=== MATERIALS PROVIDED ===

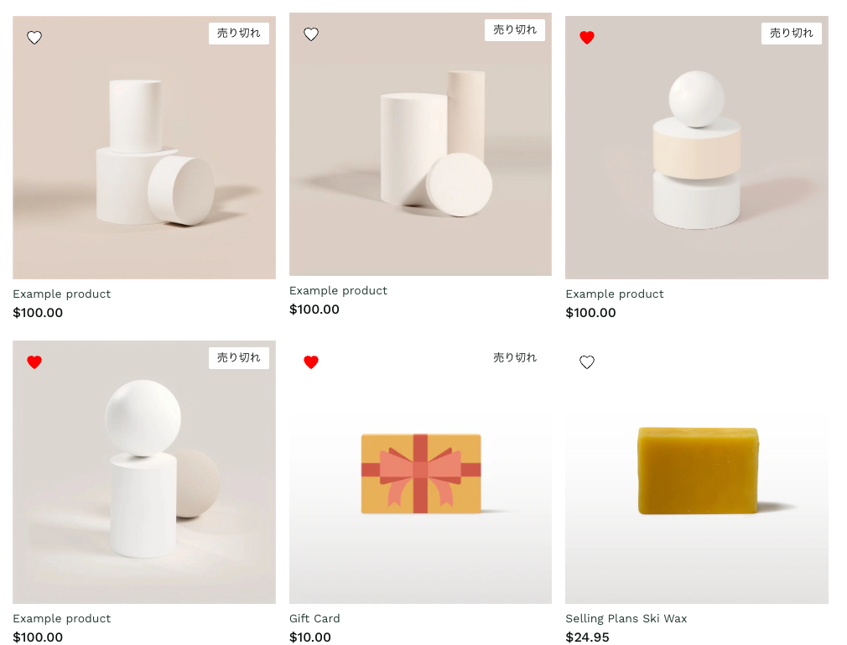Viewport: 847px width, 645px height.
Task: Click Example product title under sphere-on-cylinder image
Action: [x=62, y=618]
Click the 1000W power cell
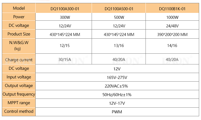This screenshot has height=120, width=201. pyautogui.click(x=172, y=17)
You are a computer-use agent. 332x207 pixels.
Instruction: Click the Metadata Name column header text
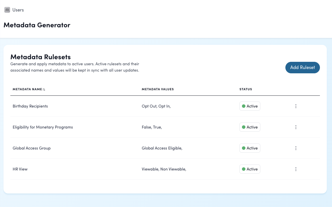tap(27, 89)
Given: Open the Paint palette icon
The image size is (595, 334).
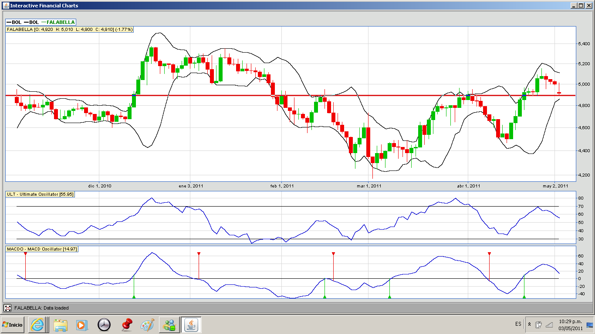Looking at the screenshot, I should (x=148, y=324).
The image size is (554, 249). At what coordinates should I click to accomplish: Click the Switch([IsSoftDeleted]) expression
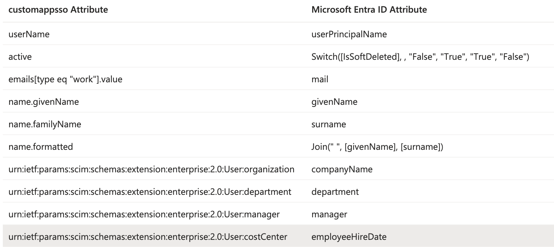pos(420,57)
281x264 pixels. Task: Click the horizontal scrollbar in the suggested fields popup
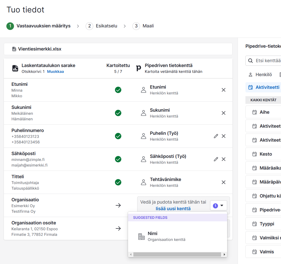point(177,254)
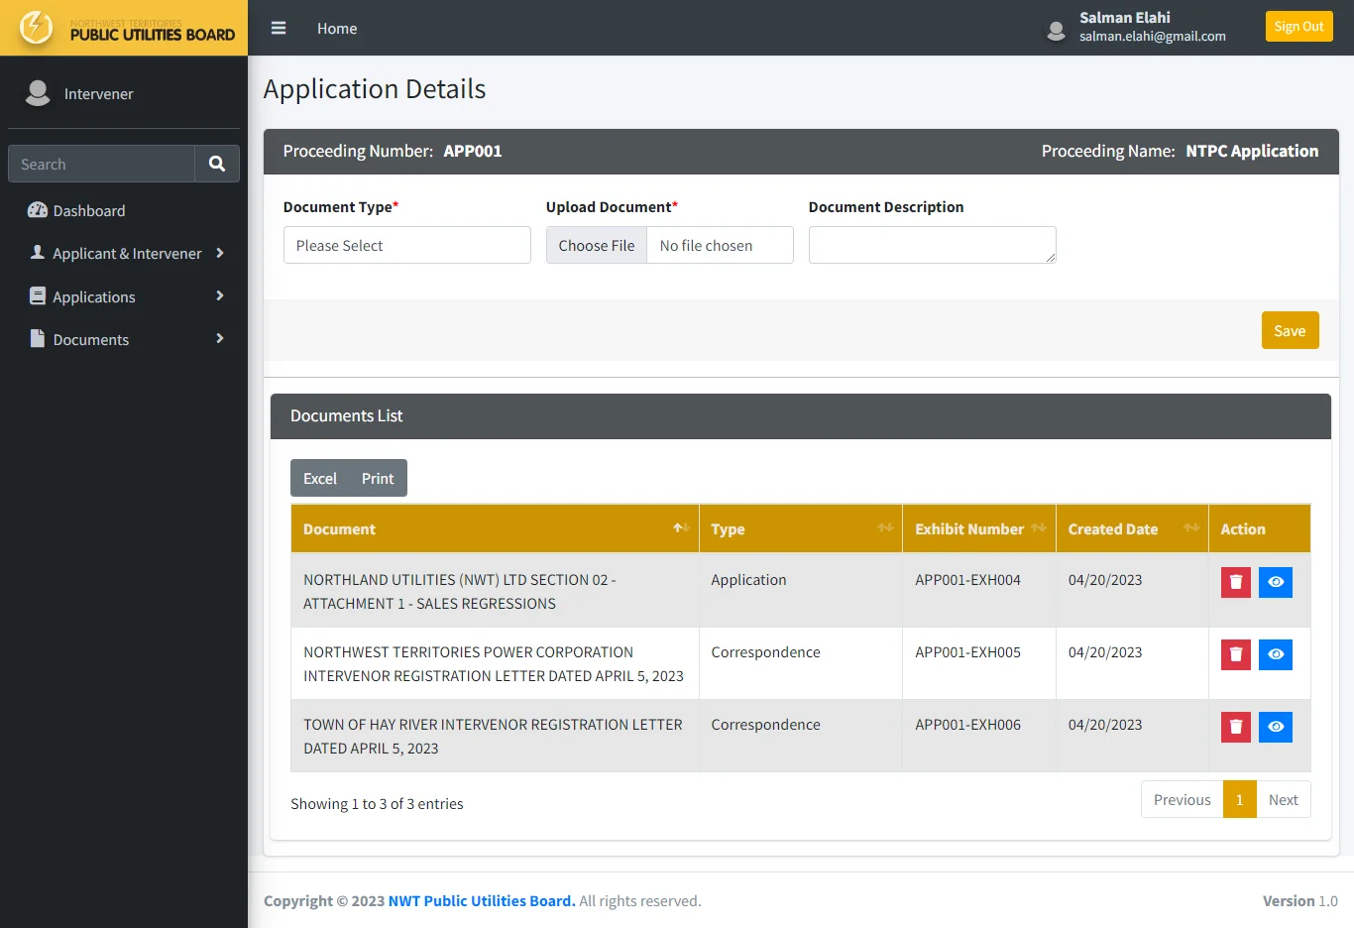Image resolution: width=1354 pixels, height=928 pixels.
Task: Delete the Town of Hay River letter
Action: pos(1235,727)
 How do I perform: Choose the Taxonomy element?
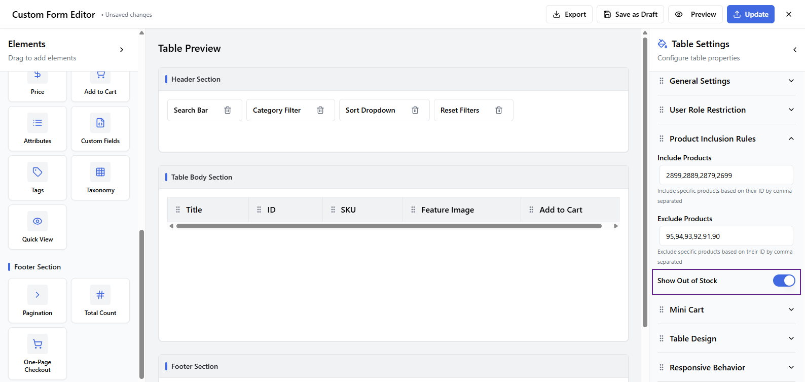pos(100,178)
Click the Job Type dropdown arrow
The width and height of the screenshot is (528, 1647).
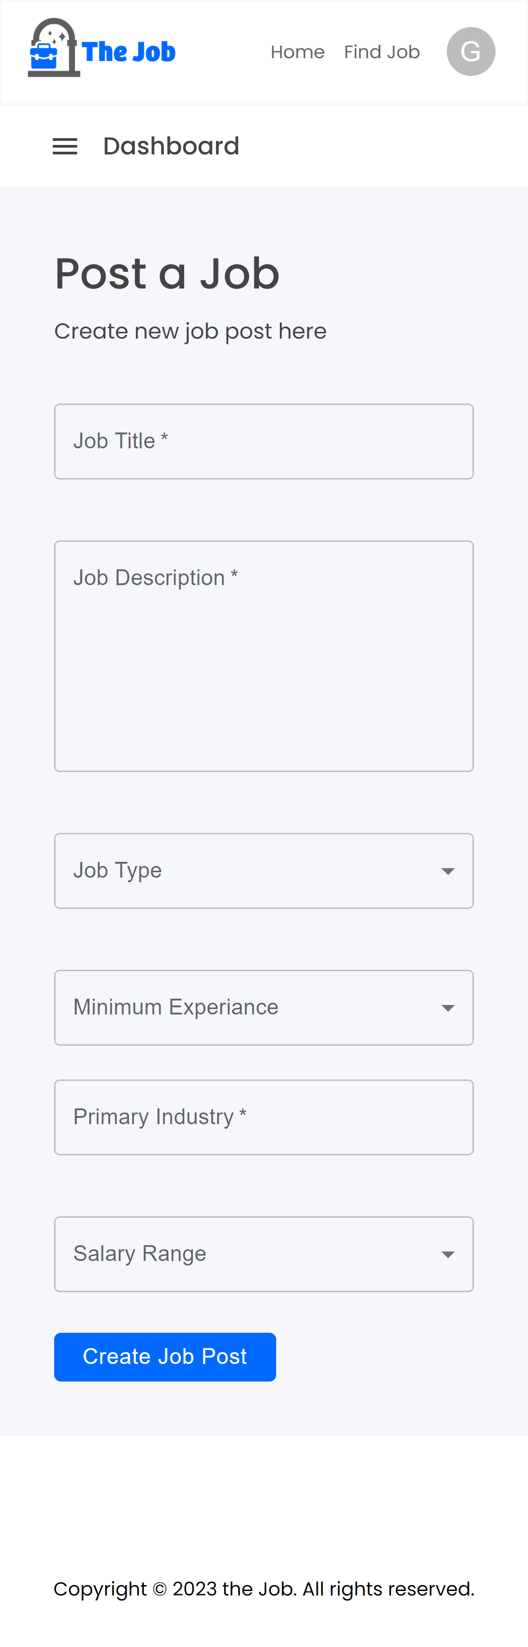point(447,870)
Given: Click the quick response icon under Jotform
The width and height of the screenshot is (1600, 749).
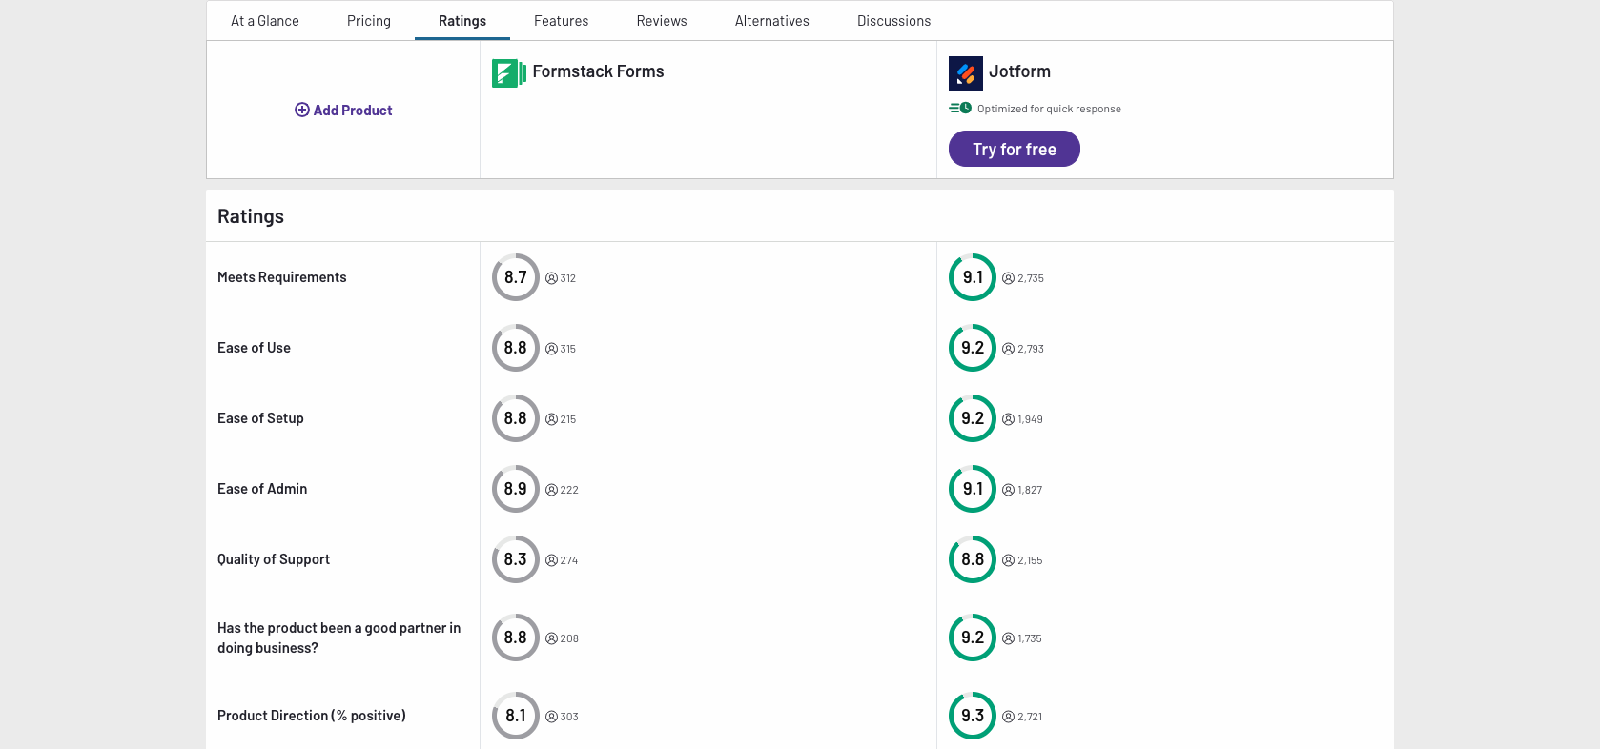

===

*ABOUT THIS EXERCISE:* Return, exactly as they stand, the lines above from the one with "281x264 pixels. Task: Click" to the one with "Click the Job Type dropdown arrow", omitting any pictures among them.

*RESULT FOR THIS EXERCISE:*
281x264 pixels. Task: Click the horizontal scrollbar in the suggested fields popup
point(177,254)
Image resolution: width=1354 pixels, height=928 pixels.
Task: Delete the Town of Hay River letter
Action: pos(1235,727)
 How do I perform: Choose the Taxonomy element?
pos(100,178)
Click the Job Type dropdown arrow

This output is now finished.